By Katherine K. Chan, Reporter
THE PHILIPPINE ECONOMY can still absorb another rate hike as growth is expected to rebound in the second half of the year, the Bangko Sentral ng Pilipinas (BSP) said.
BSP Governor Eli M. Remolona, Jr. said he hopes the country’s gross domestic product (GDP) will grow over 3% in the latter half of 2026 as the government ramps up spending.
Speaking to reporters on the sidelines of an event on Monday, he noted that the economy can still manage if the BSP extends its tightening cycle to deliver another 25-basis-point (bp) rate hike.
Asked if the economy can still handle another rate hike, the BSP chief said in a mix of Filipino and English: “It can, because 25 bps is small. It’s nominal”
“If you deduct inflation from that, it’s still low,” he added.
However, Mr. Remolona did not answer when asked how much space they still have for additional 25-bp increases.
In the first quarter, the Philippine GDP growth slowed to 2.8% from 3% in the previous quarter and 5.4% a year ago, amid the Middle East war-driven energy shocks and lingering effects of last year’s flood control scandal.
The Development Budget Coordination Committee (DBCC) has already lowered its growth target this year to 3.5-4.5% from 5-6% previously.
Mr. Remolona noted that the economy is still grappling with tepid public spending due to the flood control mess fallout.
“The problem this year is there was a lack of government spending. So, we expect to recover strongly in the second half of the year. Because of the flood control (scandal) they became strict with spending. But that might be okay by the second half,” he added.
As of May, government spending grew by 4.81% year on year to P2.6 trillion from P2.48 trillion a year ago. The DBCC has set a P6.46-trillion disbursement program for this year.
Mr. Remolona said the government has to be more disciplined in spending to help the economy recover in the July-to-December period.
“The catch-up plan is to start spending what we should have been doing, what we should have been spending if not for the flood control,” he said.
The BSP chief said there should be a rebound in the government spending in the second semester.
Despite the sluggish economy, the central bank capped its easing cycle in April to raise key borrowing costs for the first time in over two years amid emerging price pressures from the energy crisis.
Mr. Remolona said the Monetary Board’s decision came as they are banking on fiscal policy to support growth while they focus on containing inflation risks.
Last month, the BSP delivered its second straight 25-bp hike to bring the benchmark rate to 4.75% as it flagged broadening spillover effects of elevated oil prices.
Mr. Remolona at that time said they still have a lot of space to tighten but will likely stick to 25-bp hikes unless second-order price effects worsen further.
In May, headline inflation eased to 6.8% from the over three-year high of 7.2% in April, bringing the five-month average to 4.5%.
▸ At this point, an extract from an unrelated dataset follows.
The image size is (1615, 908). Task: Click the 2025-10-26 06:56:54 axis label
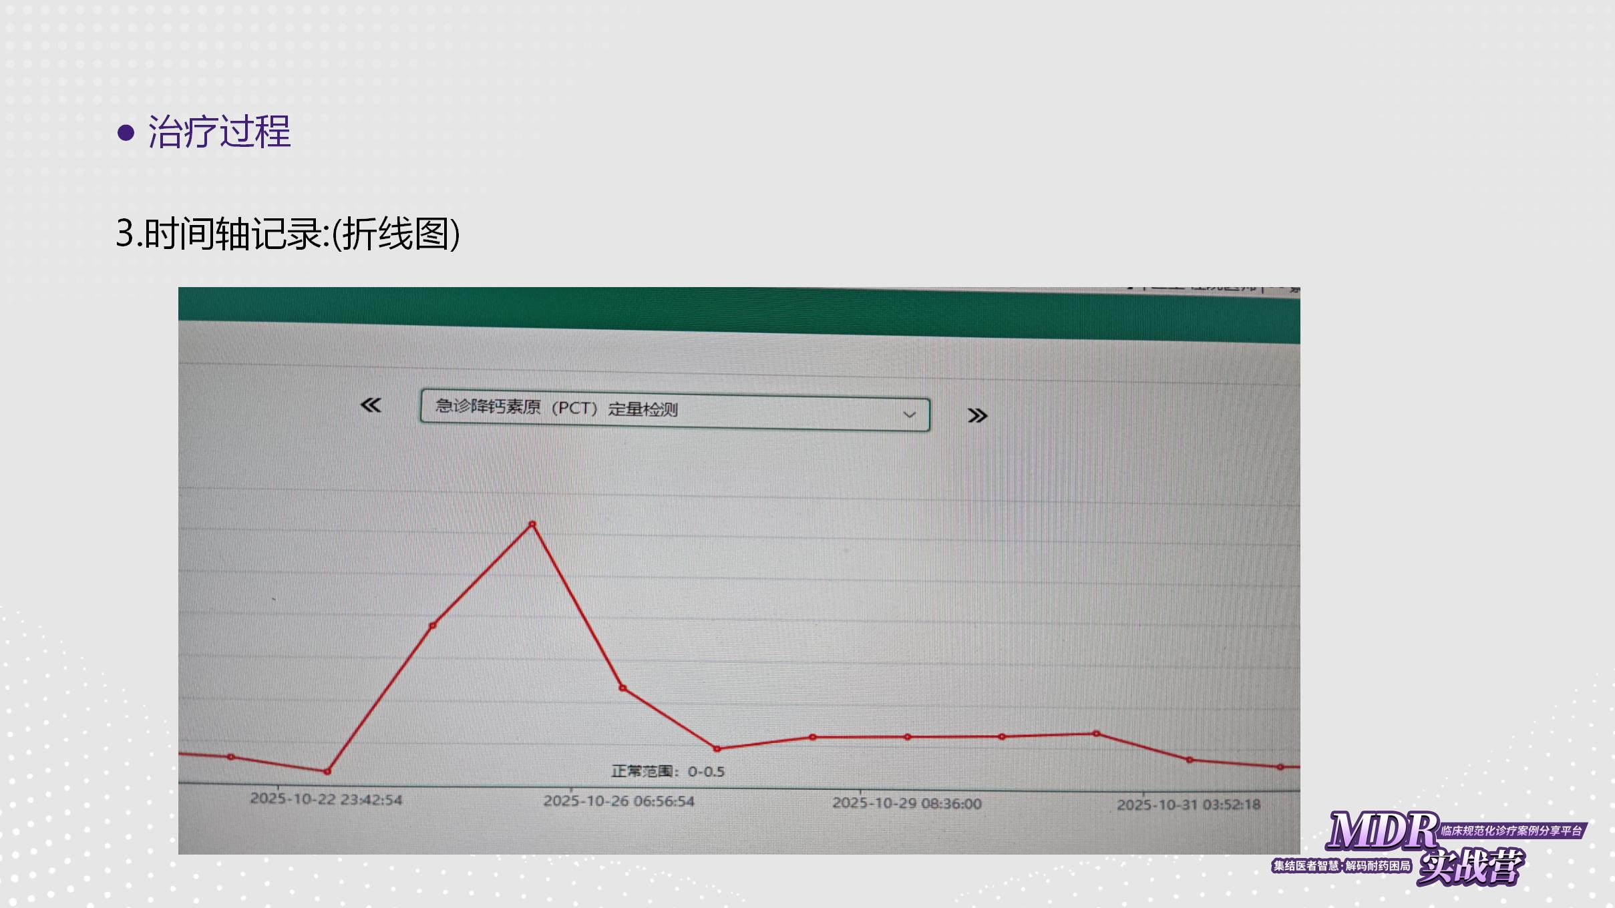tap(618, 801)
For June, a BusinessWorld poll of 18 analysts showed the headline print likely continued to breach the BSP’s 2%-4% goal as it yielded a median forecast of 6.6%.
The central bank sees inflation settling above its target over the next three years at 6.4% in 2026, 4.5% in 2027, and 3.1% in 2028.
The Monetary Board is scheduled to hold three more policy reviews this year on Aug. 27, Oct. 22, and Dec. 17.